**Your goal**
Using the records that appear below, write out exactly the lines from the one with "Screen dimensions: 1456x819" through the one with "Given: Play ROCK ANTENNE Österreich station", keeping both end lines.

::: Dataset entries :::

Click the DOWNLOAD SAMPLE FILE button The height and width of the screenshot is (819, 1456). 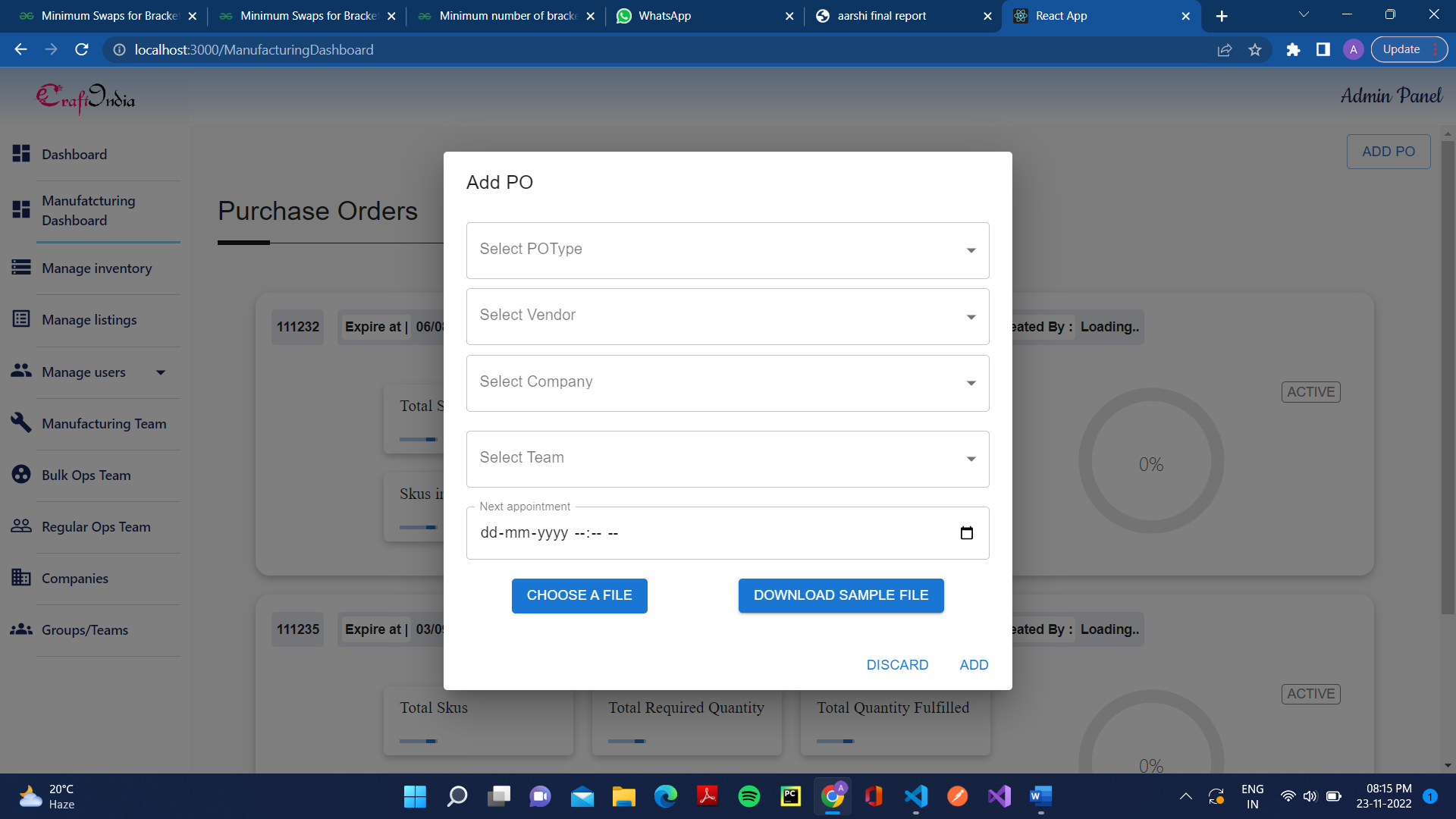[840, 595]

:::
::: Dataset entries :::

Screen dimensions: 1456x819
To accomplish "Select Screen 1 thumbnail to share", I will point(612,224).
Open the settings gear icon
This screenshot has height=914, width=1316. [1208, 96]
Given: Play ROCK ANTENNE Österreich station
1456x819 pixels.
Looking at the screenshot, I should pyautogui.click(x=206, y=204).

:::
::: Dataset entries :::

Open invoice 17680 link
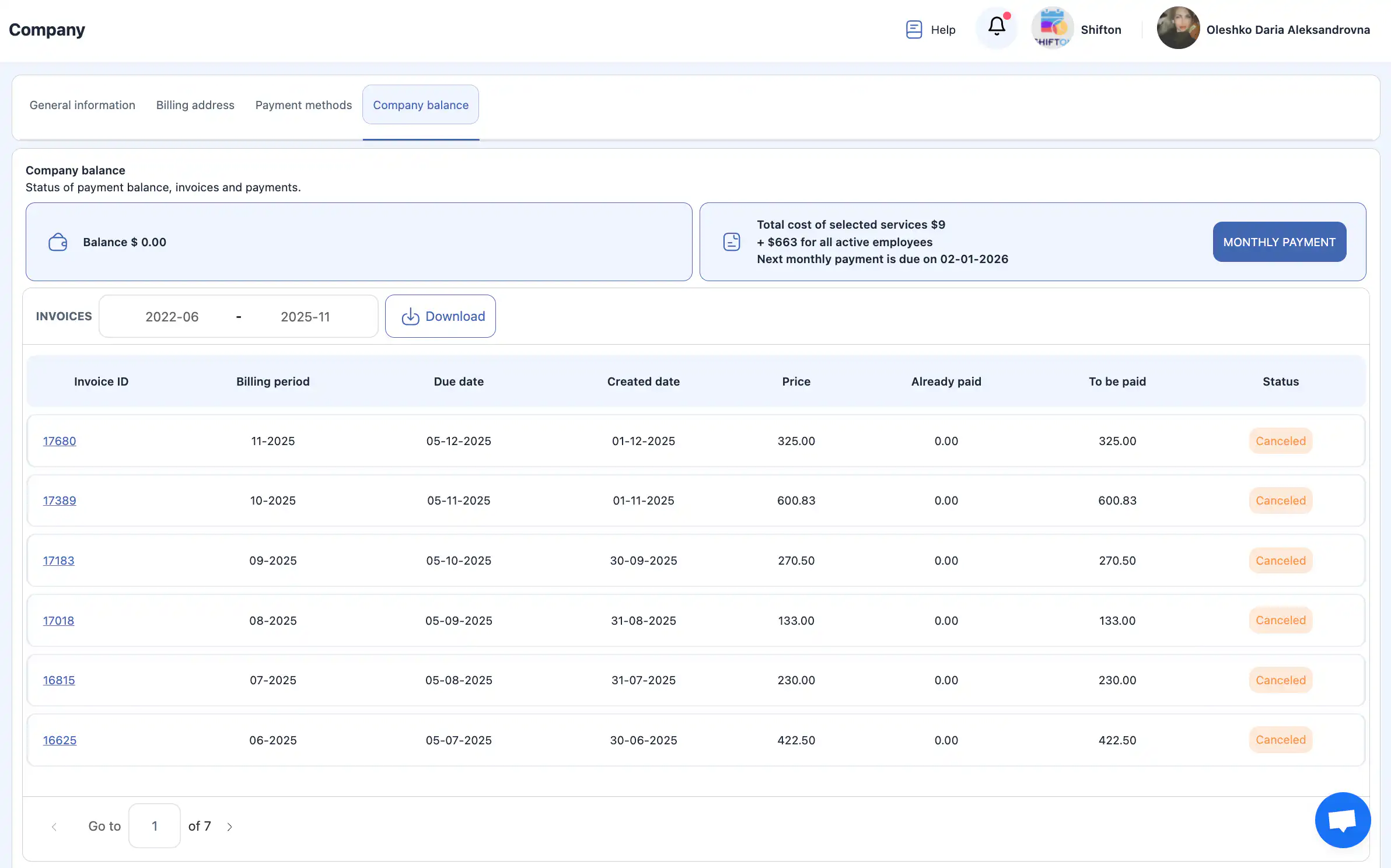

:::

**Response**
Screen dimensions: 1456x819
To accomplish "Select Screen 1 thumbnail to share", I will point(612,224).
Open the settings gear icon
This screenshot has height=914, width=1316. [1208, 96]
Given: Play ROCK ANTENNE Österreich station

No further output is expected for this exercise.